Your instructions
Copy out the listing below line for line, with no changes to any character.

Task inputs

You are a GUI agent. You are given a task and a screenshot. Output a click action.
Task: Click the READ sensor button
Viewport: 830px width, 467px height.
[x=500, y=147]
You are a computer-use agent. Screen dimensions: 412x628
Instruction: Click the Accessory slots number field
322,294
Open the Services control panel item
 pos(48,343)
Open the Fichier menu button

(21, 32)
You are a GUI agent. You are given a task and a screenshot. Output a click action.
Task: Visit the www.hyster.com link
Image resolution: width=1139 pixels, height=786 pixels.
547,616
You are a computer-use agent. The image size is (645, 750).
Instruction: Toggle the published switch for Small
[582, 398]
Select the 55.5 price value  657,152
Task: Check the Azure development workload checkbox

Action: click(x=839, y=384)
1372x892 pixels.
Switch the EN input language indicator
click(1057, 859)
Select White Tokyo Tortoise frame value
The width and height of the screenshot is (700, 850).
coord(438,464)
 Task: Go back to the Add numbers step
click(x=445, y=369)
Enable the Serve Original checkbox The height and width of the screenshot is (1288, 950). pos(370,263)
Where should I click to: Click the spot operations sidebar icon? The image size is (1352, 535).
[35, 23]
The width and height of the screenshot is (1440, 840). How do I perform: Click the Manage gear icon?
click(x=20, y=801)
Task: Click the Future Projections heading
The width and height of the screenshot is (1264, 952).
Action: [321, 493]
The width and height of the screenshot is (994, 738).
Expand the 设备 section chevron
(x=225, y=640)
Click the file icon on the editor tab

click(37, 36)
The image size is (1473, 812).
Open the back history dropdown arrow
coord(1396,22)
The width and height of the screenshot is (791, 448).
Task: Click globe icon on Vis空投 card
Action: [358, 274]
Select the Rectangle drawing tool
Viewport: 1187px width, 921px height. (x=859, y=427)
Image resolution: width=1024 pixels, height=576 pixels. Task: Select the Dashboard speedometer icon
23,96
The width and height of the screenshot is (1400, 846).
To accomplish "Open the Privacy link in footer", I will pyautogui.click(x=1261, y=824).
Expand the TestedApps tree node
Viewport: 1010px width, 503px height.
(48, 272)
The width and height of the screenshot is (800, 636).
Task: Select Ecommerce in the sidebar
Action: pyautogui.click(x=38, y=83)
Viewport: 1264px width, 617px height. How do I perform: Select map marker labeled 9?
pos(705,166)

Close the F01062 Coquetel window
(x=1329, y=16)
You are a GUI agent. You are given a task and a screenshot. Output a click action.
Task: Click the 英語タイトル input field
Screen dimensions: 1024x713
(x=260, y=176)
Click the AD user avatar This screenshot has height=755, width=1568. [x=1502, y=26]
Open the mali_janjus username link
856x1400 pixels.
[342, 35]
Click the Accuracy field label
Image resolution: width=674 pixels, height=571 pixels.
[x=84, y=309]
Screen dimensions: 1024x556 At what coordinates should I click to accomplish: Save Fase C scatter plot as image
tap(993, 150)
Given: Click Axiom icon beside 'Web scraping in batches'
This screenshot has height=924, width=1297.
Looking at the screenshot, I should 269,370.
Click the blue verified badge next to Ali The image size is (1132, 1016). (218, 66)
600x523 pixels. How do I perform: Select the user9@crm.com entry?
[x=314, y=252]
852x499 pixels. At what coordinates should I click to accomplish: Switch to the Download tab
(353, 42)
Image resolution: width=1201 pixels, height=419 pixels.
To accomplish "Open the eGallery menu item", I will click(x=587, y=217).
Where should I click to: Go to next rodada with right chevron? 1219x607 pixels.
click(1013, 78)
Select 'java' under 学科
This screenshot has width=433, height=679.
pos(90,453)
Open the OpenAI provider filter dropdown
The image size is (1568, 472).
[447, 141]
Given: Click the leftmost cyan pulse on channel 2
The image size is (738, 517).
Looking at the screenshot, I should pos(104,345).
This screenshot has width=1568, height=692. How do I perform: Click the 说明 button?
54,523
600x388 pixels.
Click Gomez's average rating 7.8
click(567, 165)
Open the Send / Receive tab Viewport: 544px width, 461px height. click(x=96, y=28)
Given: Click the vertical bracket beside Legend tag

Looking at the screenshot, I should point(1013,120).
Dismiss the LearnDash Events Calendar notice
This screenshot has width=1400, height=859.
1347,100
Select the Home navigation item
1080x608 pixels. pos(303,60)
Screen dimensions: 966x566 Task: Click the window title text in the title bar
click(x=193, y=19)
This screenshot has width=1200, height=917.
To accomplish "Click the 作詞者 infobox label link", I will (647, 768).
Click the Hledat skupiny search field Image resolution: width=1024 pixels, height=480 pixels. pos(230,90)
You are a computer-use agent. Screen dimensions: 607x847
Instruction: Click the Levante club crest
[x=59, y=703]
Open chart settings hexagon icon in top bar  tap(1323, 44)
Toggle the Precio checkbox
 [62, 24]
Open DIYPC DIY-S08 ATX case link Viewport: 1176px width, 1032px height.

Answer
You are a GUI agent. You are given a task and a screenshot. Output a click action.
Task: Click the READ sensor button
Viewport: 830px width, 467px height.
[x=500, y=147]
You are a computer-use agent. Screen dimensions: 412x628
Instruction: Click the Accessory slots number field
322,294
Open the Services control panel item
 pos(48,343)
Open the Fichier menu button

(21, 32)
You are a GUI agent. You are given a task and a screenshot. Output a click action.
Task: Visit the www.hyster.com link
Image resolution: width=1139 pixels, height=786 pixels.
547,616
You are a computer-use agent. The image size is (645, 750).
Instruction: Toggle the published switch for Small
[582, 398]
Select the 55.5 price value  657,152
Task: Check the Azure development workload checkbox

Action: click(x=839, y=384)
1372x892 pixels.
Switch the EN input language indicator
click(1057, 859)
Select White Tokyo Tortoise frame value
The width and height of the screenshot is (700, 850).
coord(438,464)
 Task: Go back to the Add numbers step
click(x=445, y=369)
Enable the Serve Original checkbox The height and width of the screenshot is (1288, 950). pos(370,263)
Where should I click to: Click the spot operations sidebar icon? The image size is (1352, 535).
[35, 23]
The width and height of the screenshot is (1440, 840). How do I perform: Click the Manage gear icon?
click(x=20, y=801)
Task: Click the Future Projections heading
The width and height of the screenshot is (1264, 952).
Action: [321, 493]
The width and height of the screenshot is (994, 738).
Expand the 设备 section chevron
(x=225, y=640)
Click the file icon on the editor tab

click(37, 36)
The image size is (1473, 812).
Open the back history dropdown arrow
coord(1396,22)
The width and height of the screenshot is (791, 448).
Task: Click globe icon on Vis空投 card
Action: [358, 274]
Select the Rectangle drawing tool
Viewport: 1187px width, 921px height. (x=859, y=427)
Image resolution: width=1024 pixels, height=576 pixels. Task: Select the Dashboard speedometer icon
23,96
The width and height of the screenshot is (1400, 846).
To accomplish "Open the Privacy link in footer", I will pyautogui.click(x=1261, y=824).
Expand the TestedApps tree node
Viewport: 1010px width, 503px height.
(48, 272)
The width and height of the screenshot is (800, 636).
Task: Select Ecommerce in the sidebar
Action: pyautogui.click(x=38, y=83)
Viewport: 1264px width, 617px height. How do I perform: Select map marker labeled 9?
pos(705,166)

Close the F01062 Coquetel window
(x=1329, y=16)
You are a GUI agent. You are given a task and a screenshot. Output a click action.
Task: Click the 英語タイトル input field
Screen dimensions: 1024x713
(x=260, y=176)
Click the AD user avatar This screenshot has height=755, width=1568. [x=1502, y=26]
Open the mali_janjus username link
856x1400 pixels.
[342, 35]
Click the Accuracy field label
Image resolution: width=674 pixels, height=571 pixels.
[x=84, y=309]
Screen dimensions: 1024x556 At what coordinates should I click to accomplish: Save Fase C scatter plot as image
tap(993, 150)
Given: Click Axiom icon beside 'Web scraping in batches'
This screenshot has height=924, width=1297.
Looking at the screenshot, I should 269,370.
Click the blue verified badge next to Ali The image size is (1132, 1016). (218, 66)
600x523 pixels. How do I perform: Select the user9@crm.com entry?
[x=314, y=252]
852x499 pixels. At what coordinates should I click to accomplish: Switch to the Download tab
(353, 42)
Image resolution: width=1201 pixels, height=419 pixels.
To accomplish "Open the eGallery menu item", I will click(x=587, y=217).
Where should I click to: Go to next rodada with right chevron? 1219x607 pixels.
click(1013, 78)
Select 'java' under 学科
This screenshot has width=433, height=679.
pos(90,453)
Open the OpenAI provider filter dropdown
The image size is (1568, 472).
[447, 141]
Given: Click the leftmost cyan pulse on channel 2
The image size is (738, 517).
Looking at the screenshot, I should pos(104,345).
This screenshot has width=1568, height=692. How do I perform: Click the 说明 button?
54,523
600x388 pixels.
Click Gomez's average rating 7.8
click(567, 165)
Open the Send / Receive tab Viewport: 544px width, 461px height. click(x=96, y=28)
Given: Click the vertical bracket beside Legend tag

Looking at the screenshot, I should point(1013,120).
Dismiss the LearnDash Events Calendar notice
This screenshot has width=1400, height=859.
1347,100
Select the Home navigation item
1080x608 pixels. pos(303,60)
Screen dimensions: 966x566 Task: Click the window title text in the title bar
click(x=193, y=19)
This screenshot has width=1200, height=917.
To accomplish "Click the 作詞者 infobox label link", I will (647, 768).
Click the Hledat skupiny search field Image resolution: width=1024 pixels, height=480 pixels. pos(230,90)
You are a computer-use agent. Screen dimensions: 607x847
Instruction: Click the Levante club crest
[x=59, y=703]
Open chart settings hexagon icon in top bar  tap(1323, 44)
Toggle the Precio checkbox
 [62, 24]
Open DIYPC DIY-S08 ATX case link Viewport: 1176px width, 1032px height.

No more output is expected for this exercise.